Здесь сам собою напрашивается вопрос: а не художественный ли это недостаток, не поэтическая ли оплошность — именно в этот момент включить в повествование нечто настолько серьезное, как подлинная исповедь и отпущение грехов? Представить на всеобщее обозрение и привлечь внимание читателя к этому расхождению ценностей (которое читателя, возможно, не особо–то интересует)? Да, собственно говоря, не ошибка ли — вообще вводить такого рода материи в волшебную сказку, подвергать такую чепуху, как обмен оленины на поцелуй, серьезному рассмотрению?

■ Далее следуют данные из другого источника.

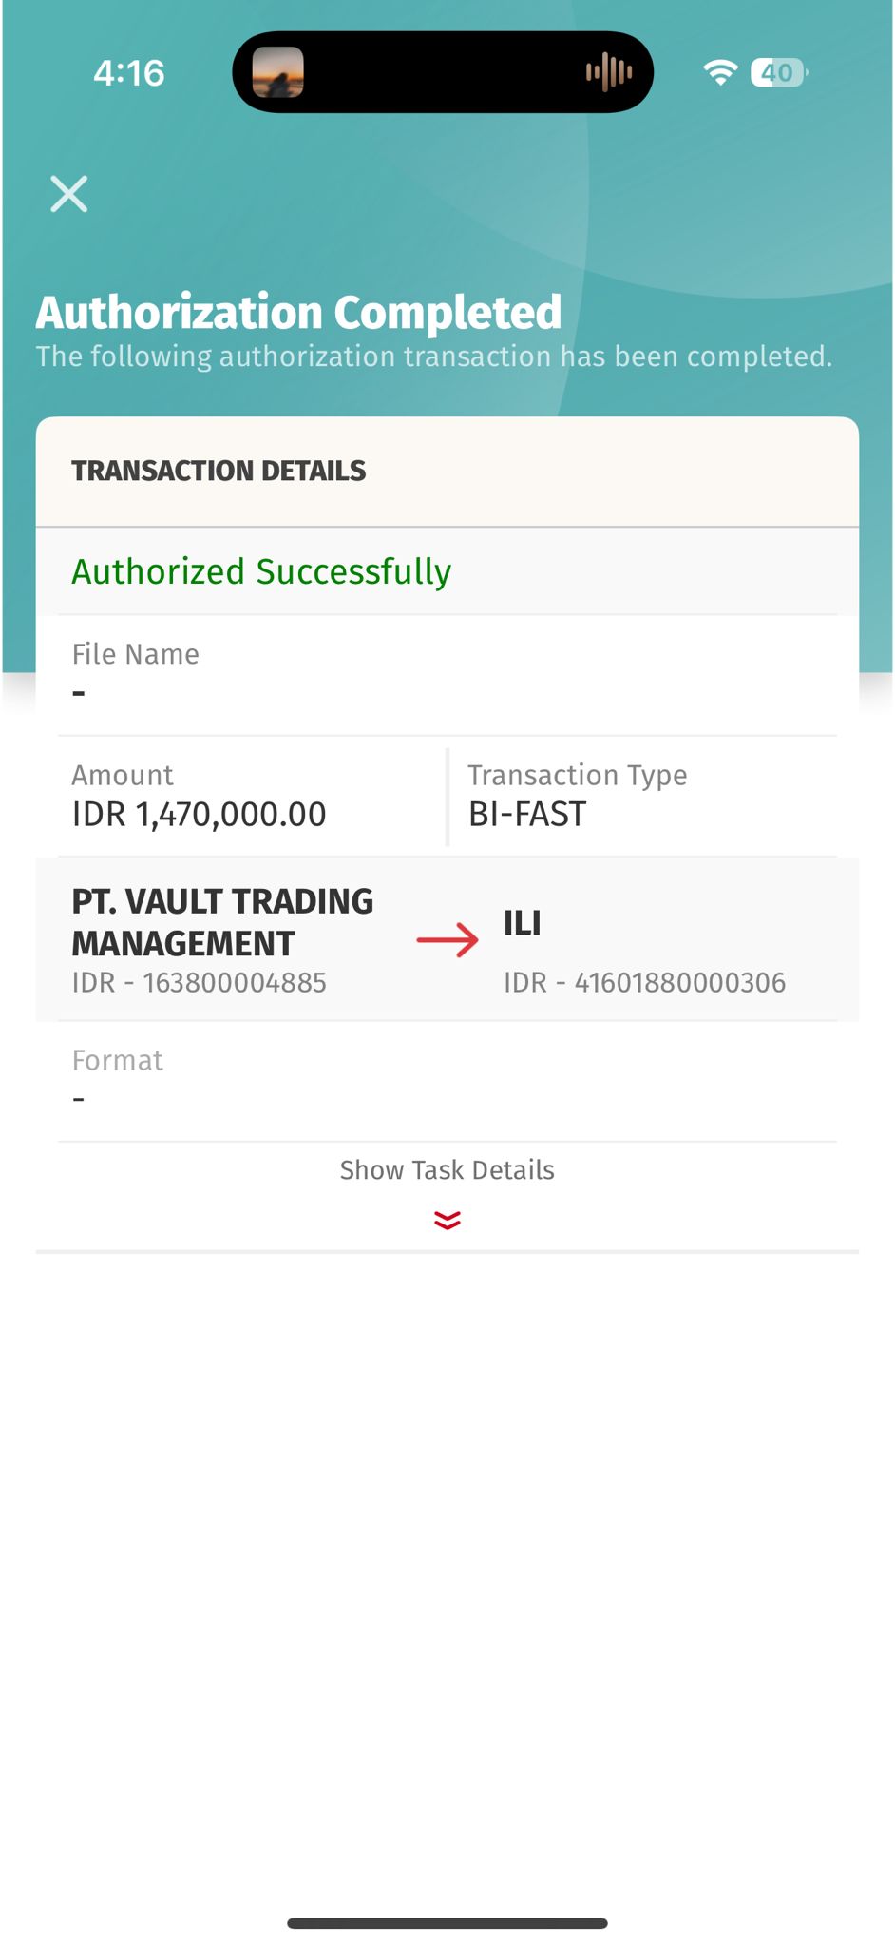Tap the battery level indicator
Image resolution: width=895 pixels, height=1947 pixels.
(x=778, y=72)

В данный момент я не то чтобы рвусь отвечать на такой вопрос: сейчас я стремлюсь главным образом доказать и продемонстрировать (по возможности), что именно это автор «Сэра Гавейна и Зеленого Рыцаря» и сделал, и что его интерпретация материала была бы вообще непонятна или по большей части неправильно истолкована, если этого не осознать. Но ежели бы вопрос встал, я бы ответил так: этой поэме присущи сила и жизнь — это признают практически все. И скорее всего, поэма дошла до наших дней благодаря исключительной серьезности автора, а отнюдь не вопреки ей. Однако многое зависит от того, чего вы хотите или думаете, что хотите. Вы требуете, чтобы автор ставил перед собою цели, которых вы от него ждете, или придерживался взглядов, вам предпочтительных? Так, вы считаете, что ему полагается быть антикваром от антропологии [26]? Или что ему следует просто–напросто рассказать увлекательную волшебную сказку, да как можно лучше и убедительнее, так, чтобы читатель от души развлекся? Ну и как же автору прикажете это делать, на языке своего времени и мышления? Наверняка если бы он задавался только этой несложной целью (что для глубокомысленного и дидактичного четырнадцатого века весьма маловероятно), то, воскрешая к жизни древние легенды, автор неизбежно пустился бы в рассуждения о проблемах поведения как современных, так и вечных? Именно благодаря этим рассуждениям он придал своим персонажам яркости и тем самым вдохнул новую жизнь в старые сказания, вкладывая в них иной смысл, совершенно отличный от прежнего (о котором он, вероятно, знал куда меньше, и, уж конечно, куда меньше задумывался, нежели некоторые наши современники). Молодое вино наливается в старые бочки: щели и утечки здесь неизбежны. Как бы то ни было, мне представляется, что этот вопрос этики становится еще более животрепещущим благодаря странным, причудливым декорациям и сам по себе более интересен, нежели все догадки о первобытных временах. Но, с другой стороны, я ведь считаю, что четырнадцатый век стоит выше варварства, а теология и этика важнее фольклора.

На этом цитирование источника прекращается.